'''
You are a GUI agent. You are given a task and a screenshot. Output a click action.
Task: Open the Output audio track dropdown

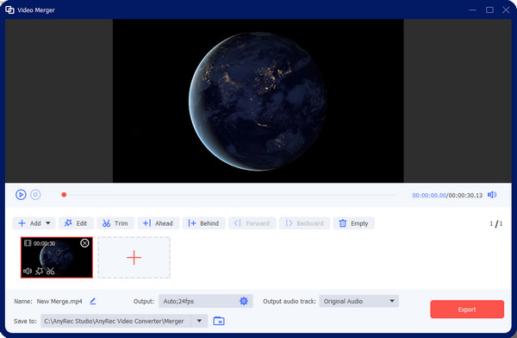(358, 301)
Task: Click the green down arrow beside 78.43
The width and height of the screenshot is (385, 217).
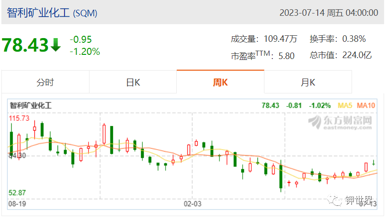Action: pos(56,45)
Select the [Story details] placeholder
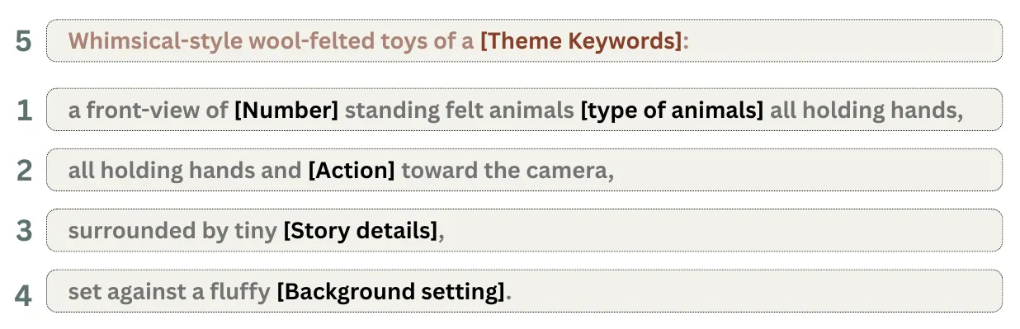The height and width of the screenshot is (329, 1020). point(361,231)
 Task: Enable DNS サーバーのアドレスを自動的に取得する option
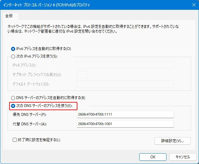coord(13,98)
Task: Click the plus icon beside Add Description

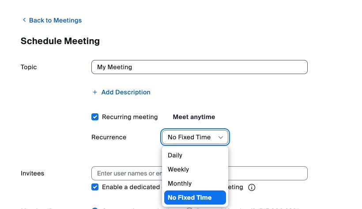Action: (x=94, y=92)
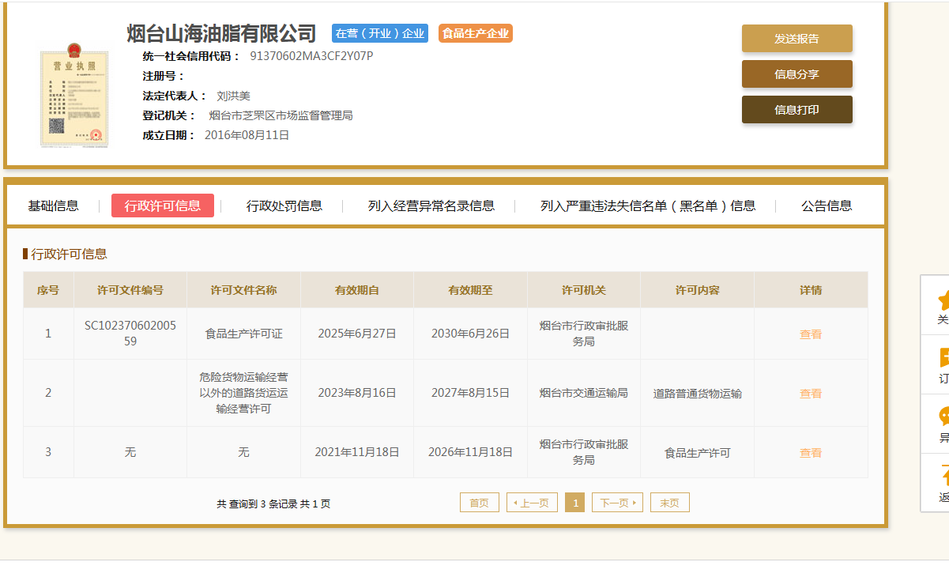Go to 列入经营异常名录信息 tab

click(x=431, y=206)
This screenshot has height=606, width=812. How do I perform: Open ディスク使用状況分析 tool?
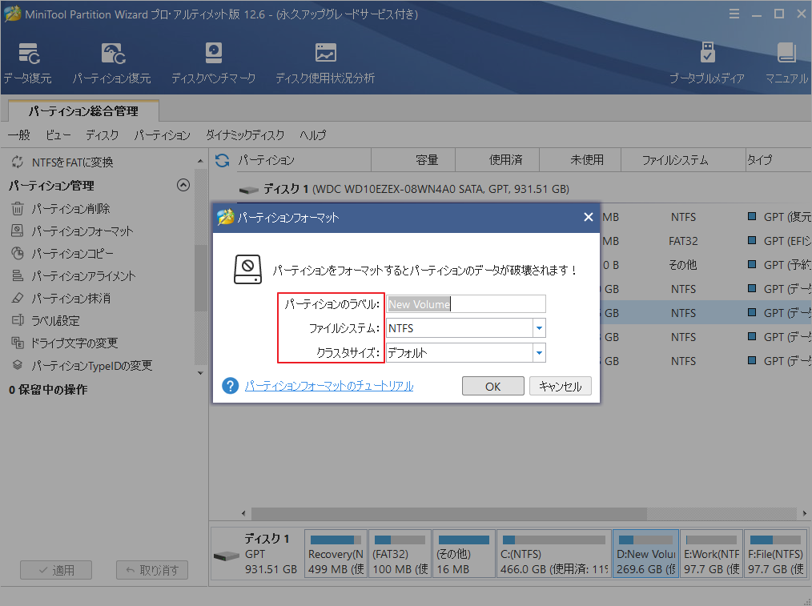tap(325, 62)
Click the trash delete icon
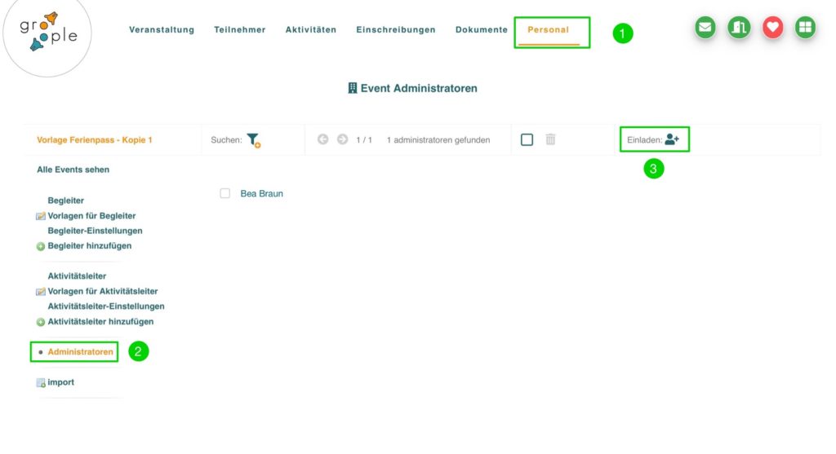Image resolution: width=836 pixels, height=454 pixels. tap(550, 139)
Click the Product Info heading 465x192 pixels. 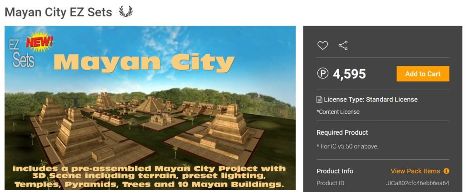pyautogui.click(x=335, y=171)
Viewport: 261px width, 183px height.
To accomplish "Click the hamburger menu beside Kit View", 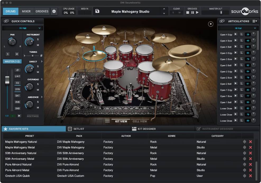I will 107,121.
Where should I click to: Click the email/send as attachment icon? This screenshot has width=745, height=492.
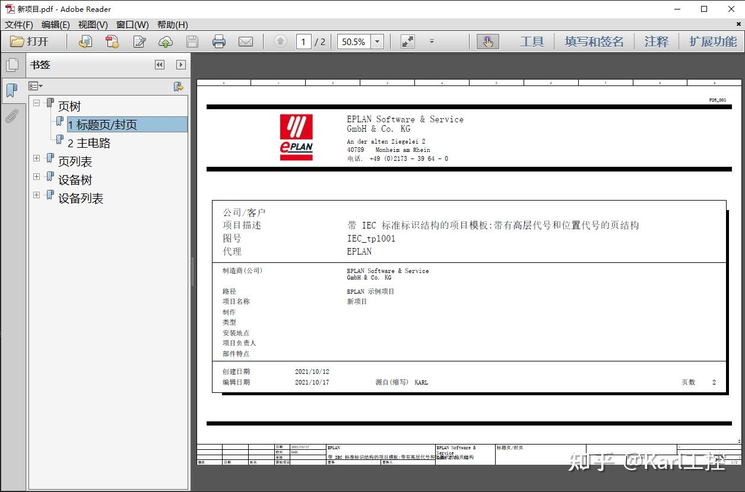[x=246, y=42]
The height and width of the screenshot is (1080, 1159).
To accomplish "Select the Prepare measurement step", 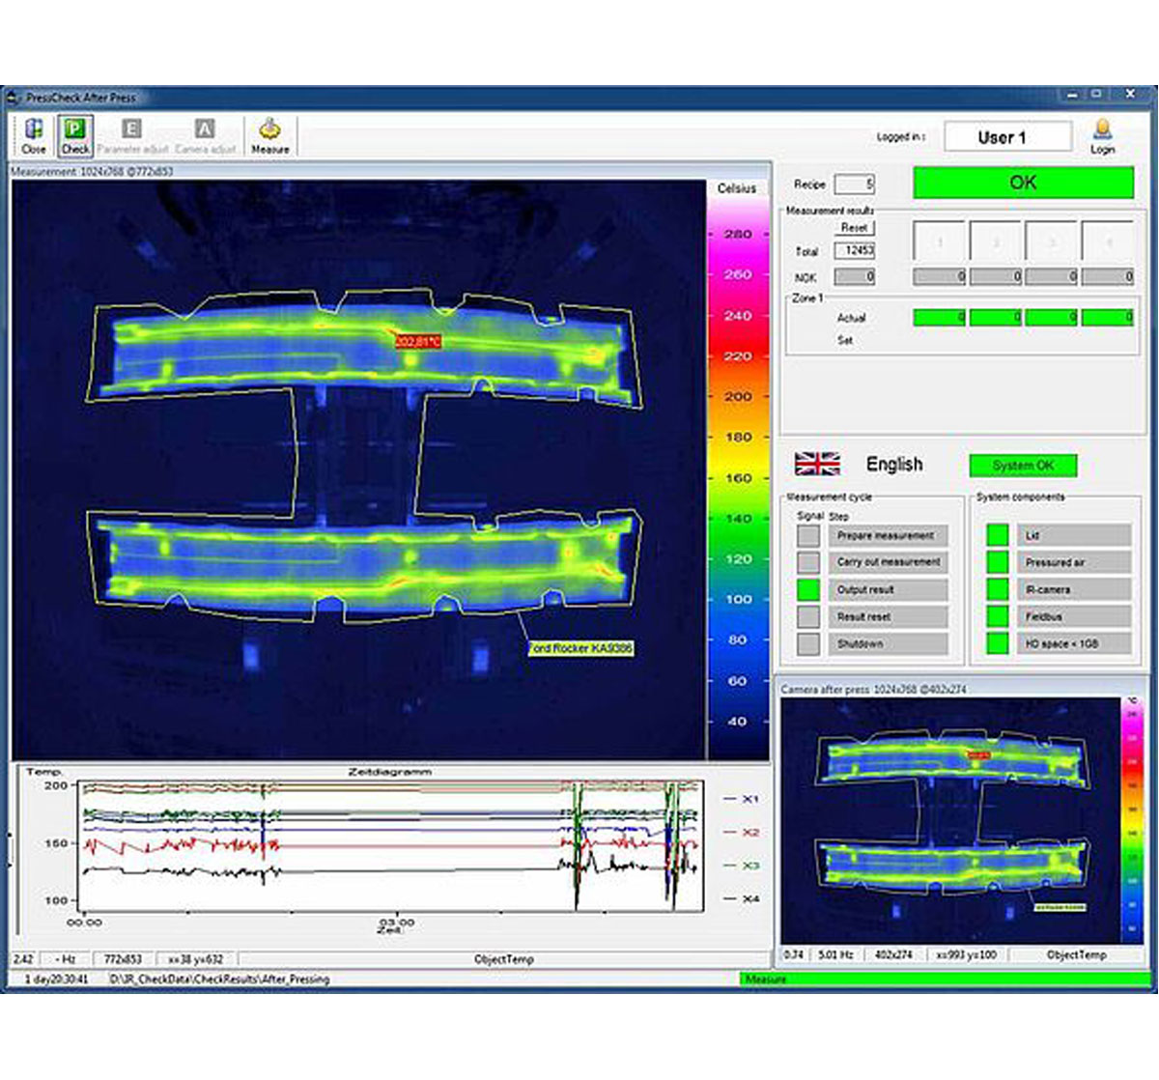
'''
Problem details: Pictures aside, reproduce exactly the lines from the one containing "The height and width of the screenshot is (1080, 1159)." to the end of the listing above, both ends included.

Output for this task:
The height and width of the screenshot is (1080, 1159).
To accomplish "Select the Prepare measurement step", 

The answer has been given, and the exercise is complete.